Diphenylphosphide

Submitted by GEORGE W. LUTHER, III, and GORDON BEYERLE Checked by DANIEL COXt and KIM COHNt 

A previous description of the synthesis of (CH3)3SiP(C6H5)2 in Inorganic Syntheses1 involves the initial preparation of sodium diphenylphosphide from diphenylphosphinous chloride. This method of preparation of the diphenylphosphide anion requires rigorous conditions and long reaction times. At least two other easier methods of preparation of the diphenylphosphide anion (lithium counterion) are known. One synthesis uses diphenyl-phosphine and n-butyllithium2 as reactants, whereas the second uses triphenylphosphine and elemental lithium.3,4 The second method is described here. 

The phosphorus-carbon bond of triphenylphosphine is easily cleaved by lithium in THF (tetrahydrofuran) at room temperature. The phenyllithium which is also formed in this reaction is destroyed in situ by allowing it to react with 2-chloro-2-methylpropane. Isobutylene gas is given off and the diphenylphosphide ion is then allowed to react with chlorotrimethylsilane. The product, diphenyl(trimethylsilyl)phosphine, is formed in 80% yield. The diphenylphosphide ion is usually formed in 85-95% yield, based on the lithium consumed. 
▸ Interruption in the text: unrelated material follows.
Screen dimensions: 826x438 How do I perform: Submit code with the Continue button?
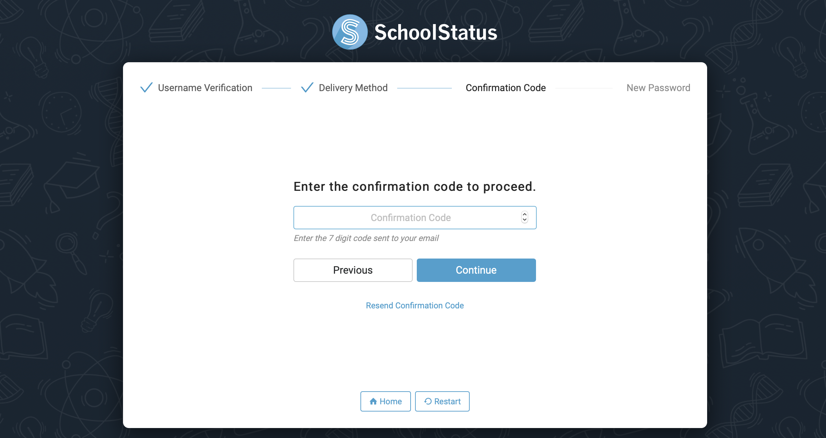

A clean, dry, 100-mL, two-necked, round-bottomed flask is set up with a reflux condenser (air-cooled) in a nitrogen-filled glove bag. To the second neck, a septum is attached. Twenty-five milliliters of freshly-dried THF and 10.5 g (0.04 mol) of triphenylphosphine are added to the flask, which contains a Teflon-coated magnetic stirring bar. Lithium metal (0.55 g, 0.08 mol) from which oil has been cleaned, is scraped, cut, and pressed into flat rods and is added to the THF-phosphine solution. After the solution is stirred, a red color forms which indicates formation of the diphenylphosphide ion. The air-cooled condenser is used because the heat liberated by this reaction causes the solvent to reflux. Within 2 hr the reaction is 85-95% complete, based on unreacted lithium, and the solution is dark-red. It has been observed that the smaller the amount of THF used, the faster the reaction proceeds and the greater is the rate of refluxing. 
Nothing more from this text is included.